In this literary memoir, writer and critic Helen Elliott observes her younger years via these letters to eleven influential people in her life.
Helen Elliott's Eleven Letters to You is a profoundly original memoir, an intimate account of growing up in the suburbs of Melbourne in the fifties and sixties, before feminism.
This sparkling, wonderfully absorbing book is written in the form of eleven letters to those neighbours, relatives, friends, teachers and mentors who shaped the young Helen. (It begins in 1950 when she is three and finishes in 1969 when she is twenty-two.) Each of the letters is a homage to the power of memory to recreate life in all its sensuous and indelible detail. And each is a love letter that brings Elliott's marvellous characters-the Misses Stapley, Lois, Mr Cohen and so on-back to life, along with the lost worlds they inhabit.
Helen Elliott sets out to look for answers to one primary question- how did she become whoever she thought she was.
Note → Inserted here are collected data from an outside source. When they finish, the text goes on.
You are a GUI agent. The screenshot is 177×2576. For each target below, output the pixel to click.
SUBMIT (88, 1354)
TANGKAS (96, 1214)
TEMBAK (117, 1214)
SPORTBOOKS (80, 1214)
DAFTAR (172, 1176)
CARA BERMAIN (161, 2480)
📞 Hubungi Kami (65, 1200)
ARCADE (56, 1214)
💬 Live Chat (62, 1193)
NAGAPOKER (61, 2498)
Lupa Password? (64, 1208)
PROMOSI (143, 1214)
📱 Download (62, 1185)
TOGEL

She conducts her search through the lives of others. 'I am not the centre of this book,' she says, 'but the hinge holding it together.'
Her search will mesmerise her readers, because of the power and fluency of her voice, and because the vanished kitchens and gardens and fields and streets she conjures up are so unforgettably drawn.
Eleven Letters for You offers us an immersive and deeply moving reading experience. It will appeal equally to fans of Elena Ferrante and Helen Garner.